* [Passage]:
|---|
The problem with this approach is that multiple static host routes would be required, or redistribution between IGP processes would need to be configured. It is arguable that the reason to deploy confederations is to help scale the IGP and to hide instability in one POP from other POP sites. If this is the case, then redistribution is not a desirable function. On the other hand, the initial scope of confederations was not to hide the IGP information, but rather to reduce the number of iBGP sessions. If this is the requirement, then redistribution may be an option.
The next option that we have is to set the next-hop of all the VPN routes to the advertising sub-AS router. This would cause all routes to be advertised with a BGP next-hop that pointed to the San Jose router. Figure 12-16 illustrates this.
At first glance, this appears to solve the problem. However, if we consider how the Reading router will forward traffic destined for the EuroBank VPN via the San Francisco PE-router, we can see that a problem exists with this mechanism. When the Reading router received a packet, it would append a two-level label stack. The first label would be the VPN label?in our case, label 11?and the second label would be for the egress PE-router. The egress PE-router is actually the BGP next-hop of the route, so the Reading router would apply a label that corresponded to the San Jose router.
|---|
* [Given information]:
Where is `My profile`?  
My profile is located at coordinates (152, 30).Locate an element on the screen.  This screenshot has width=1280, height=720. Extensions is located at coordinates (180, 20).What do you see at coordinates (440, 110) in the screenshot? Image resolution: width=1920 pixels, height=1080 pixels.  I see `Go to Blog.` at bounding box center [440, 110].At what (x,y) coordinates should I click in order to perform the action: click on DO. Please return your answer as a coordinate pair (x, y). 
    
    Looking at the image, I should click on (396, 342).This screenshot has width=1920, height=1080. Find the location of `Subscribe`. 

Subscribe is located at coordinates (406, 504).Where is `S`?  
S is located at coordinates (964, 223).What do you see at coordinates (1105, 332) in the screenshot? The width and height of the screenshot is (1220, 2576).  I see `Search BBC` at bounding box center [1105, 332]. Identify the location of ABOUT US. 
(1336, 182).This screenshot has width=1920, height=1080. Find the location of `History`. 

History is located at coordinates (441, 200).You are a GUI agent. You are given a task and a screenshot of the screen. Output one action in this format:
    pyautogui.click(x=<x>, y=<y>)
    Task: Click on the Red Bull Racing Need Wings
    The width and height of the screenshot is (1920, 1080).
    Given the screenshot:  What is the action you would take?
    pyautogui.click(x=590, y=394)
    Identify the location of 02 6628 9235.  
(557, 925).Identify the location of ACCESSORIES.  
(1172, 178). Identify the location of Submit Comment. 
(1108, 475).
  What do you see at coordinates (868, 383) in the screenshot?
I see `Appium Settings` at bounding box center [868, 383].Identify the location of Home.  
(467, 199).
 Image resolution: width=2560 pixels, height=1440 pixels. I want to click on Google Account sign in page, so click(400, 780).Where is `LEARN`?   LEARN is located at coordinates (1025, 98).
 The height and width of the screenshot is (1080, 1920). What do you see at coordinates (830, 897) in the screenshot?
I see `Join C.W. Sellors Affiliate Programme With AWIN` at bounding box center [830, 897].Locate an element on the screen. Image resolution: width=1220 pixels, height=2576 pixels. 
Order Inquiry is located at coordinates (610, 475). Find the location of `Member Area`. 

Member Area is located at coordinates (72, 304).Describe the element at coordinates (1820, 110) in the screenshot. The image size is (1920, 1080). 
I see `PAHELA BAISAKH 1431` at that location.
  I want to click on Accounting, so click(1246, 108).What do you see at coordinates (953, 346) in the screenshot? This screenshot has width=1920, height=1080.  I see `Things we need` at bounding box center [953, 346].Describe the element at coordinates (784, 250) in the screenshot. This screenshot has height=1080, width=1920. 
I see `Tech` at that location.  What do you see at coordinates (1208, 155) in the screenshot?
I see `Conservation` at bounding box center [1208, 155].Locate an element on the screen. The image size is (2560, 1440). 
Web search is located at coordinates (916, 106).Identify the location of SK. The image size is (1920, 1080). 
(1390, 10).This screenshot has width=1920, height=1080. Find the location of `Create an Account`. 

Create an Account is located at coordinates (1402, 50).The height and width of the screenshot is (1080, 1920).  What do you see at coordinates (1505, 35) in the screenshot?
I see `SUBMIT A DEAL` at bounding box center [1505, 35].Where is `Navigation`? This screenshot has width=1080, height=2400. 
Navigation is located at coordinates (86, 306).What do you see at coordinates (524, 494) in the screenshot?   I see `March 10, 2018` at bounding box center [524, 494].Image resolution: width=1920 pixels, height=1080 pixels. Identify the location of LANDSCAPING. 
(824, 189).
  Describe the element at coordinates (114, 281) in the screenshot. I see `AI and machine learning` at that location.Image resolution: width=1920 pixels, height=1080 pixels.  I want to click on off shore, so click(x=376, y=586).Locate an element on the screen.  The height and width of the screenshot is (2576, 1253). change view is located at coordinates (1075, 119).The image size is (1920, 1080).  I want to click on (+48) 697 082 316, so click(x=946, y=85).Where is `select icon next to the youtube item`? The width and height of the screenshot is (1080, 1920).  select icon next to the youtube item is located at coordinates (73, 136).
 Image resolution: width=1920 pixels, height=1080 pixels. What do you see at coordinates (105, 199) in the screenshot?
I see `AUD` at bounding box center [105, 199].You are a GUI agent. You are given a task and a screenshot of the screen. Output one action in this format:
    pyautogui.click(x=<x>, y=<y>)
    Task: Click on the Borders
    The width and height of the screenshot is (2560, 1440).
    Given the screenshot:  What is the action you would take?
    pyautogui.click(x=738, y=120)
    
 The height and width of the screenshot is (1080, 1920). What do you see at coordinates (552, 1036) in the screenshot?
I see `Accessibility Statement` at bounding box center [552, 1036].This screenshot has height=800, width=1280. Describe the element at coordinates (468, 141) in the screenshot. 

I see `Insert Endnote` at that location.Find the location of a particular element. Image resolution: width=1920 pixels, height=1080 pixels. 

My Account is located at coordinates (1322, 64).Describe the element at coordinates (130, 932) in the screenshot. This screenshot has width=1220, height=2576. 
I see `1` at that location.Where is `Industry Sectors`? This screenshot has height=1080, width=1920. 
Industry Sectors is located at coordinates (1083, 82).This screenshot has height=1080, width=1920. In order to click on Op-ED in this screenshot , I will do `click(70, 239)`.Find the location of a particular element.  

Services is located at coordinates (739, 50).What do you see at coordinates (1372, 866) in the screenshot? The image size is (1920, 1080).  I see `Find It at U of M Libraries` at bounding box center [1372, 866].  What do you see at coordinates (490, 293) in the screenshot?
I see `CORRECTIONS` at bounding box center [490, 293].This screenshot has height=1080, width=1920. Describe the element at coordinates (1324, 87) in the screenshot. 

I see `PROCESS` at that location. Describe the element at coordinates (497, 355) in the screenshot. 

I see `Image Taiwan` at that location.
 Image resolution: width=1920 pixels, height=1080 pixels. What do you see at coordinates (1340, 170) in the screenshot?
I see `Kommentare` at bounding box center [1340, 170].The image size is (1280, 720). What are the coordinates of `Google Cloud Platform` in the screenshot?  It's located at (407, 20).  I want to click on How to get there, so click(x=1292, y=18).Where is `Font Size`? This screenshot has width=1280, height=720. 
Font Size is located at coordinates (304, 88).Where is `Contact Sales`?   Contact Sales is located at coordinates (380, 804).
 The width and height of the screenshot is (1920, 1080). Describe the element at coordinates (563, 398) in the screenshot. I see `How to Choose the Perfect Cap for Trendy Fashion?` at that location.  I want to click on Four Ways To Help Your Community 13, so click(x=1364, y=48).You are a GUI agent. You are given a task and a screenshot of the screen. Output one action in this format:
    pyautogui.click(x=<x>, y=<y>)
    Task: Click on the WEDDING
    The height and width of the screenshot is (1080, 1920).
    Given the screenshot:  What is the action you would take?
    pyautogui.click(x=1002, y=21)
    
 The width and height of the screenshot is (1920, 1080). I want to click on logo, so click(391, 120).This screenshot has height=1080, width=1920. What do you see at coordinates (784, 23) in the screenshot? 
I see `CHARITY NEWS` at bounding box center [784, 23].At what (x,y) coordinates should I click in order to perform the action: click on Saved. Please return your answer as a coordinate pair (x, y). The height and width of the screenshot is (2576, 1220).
|---|
* [Problems to solve]:
a. Answer these from the passage on BGP confederations, one line each:
(i) What was the initial scope of confederations?
(ii) Setting the next-hop of all VPN routes to the advertising sub-AS router causes the routes to carry a BGP next-hop that points to which router?
(iii) How many levels does the label stack have that the Reading router appends to a received packet?
b. Please extend the passage on BGP confederations beyond its final sentence.

* [Outputs for the tasks]:
a.
(i) To reduce the number of iBGP sessions, not to hide the IGP information.
(ii) The San Jose router.
(iii) Two levels.

b.
The problem with this approach is that packets would be label-switched to the San Jose router, but that router would not be capable of forwarding the packets because it would not understand the second level label (the VPN label). Therefore, a mechanism is required to allow label exchange to occur between sub-AS boundaries, but without the requirement of injecting IGP information between the sub-ASs. This is achieved by allocating a new stack of labels at the sub-AS boundary when next-hop-self is configured. The act of resetting the next-hop causes the PE-router to assign a new label to represent the route and advertise it outside the region across the MP-eBGP connection between confederation peers. An illustration of this technique can be seen in Figure 12-17.
Note
The label can also be reset by the receiving sub-AS PE-router through use of the next-hop-self command. This has the advantage of not having to keep a /32 route for the confederation peer within the receiving sub-AS.
In Figure 12-17, the San Jose PE-router has assigned a label of 12 to a VPN-IPv4 update that it has sent to the London PE-router. The San Jose router is capable of mapping this label to a two-level label stack to reach the San Francisco PE-router, where the VPN-IPv4 route originated. In this type of topology, if the next-hop of a VPN route is changed, one level of label is used across the sub-AS boundary; this label represents the VPN route as seen by the boundary router. The IGP label that got the packet to the boundary router will have been removed.
On the return path, the boundary router replaces this label with a two-level label stack that consists of the original VPN label, as assigned by the originating PE-router, and an IGP label to carry the packet to the originating PE-router. The subsequent forwarding sequence for the example shown in Figure 12-17 can be seen in Figure 12-18.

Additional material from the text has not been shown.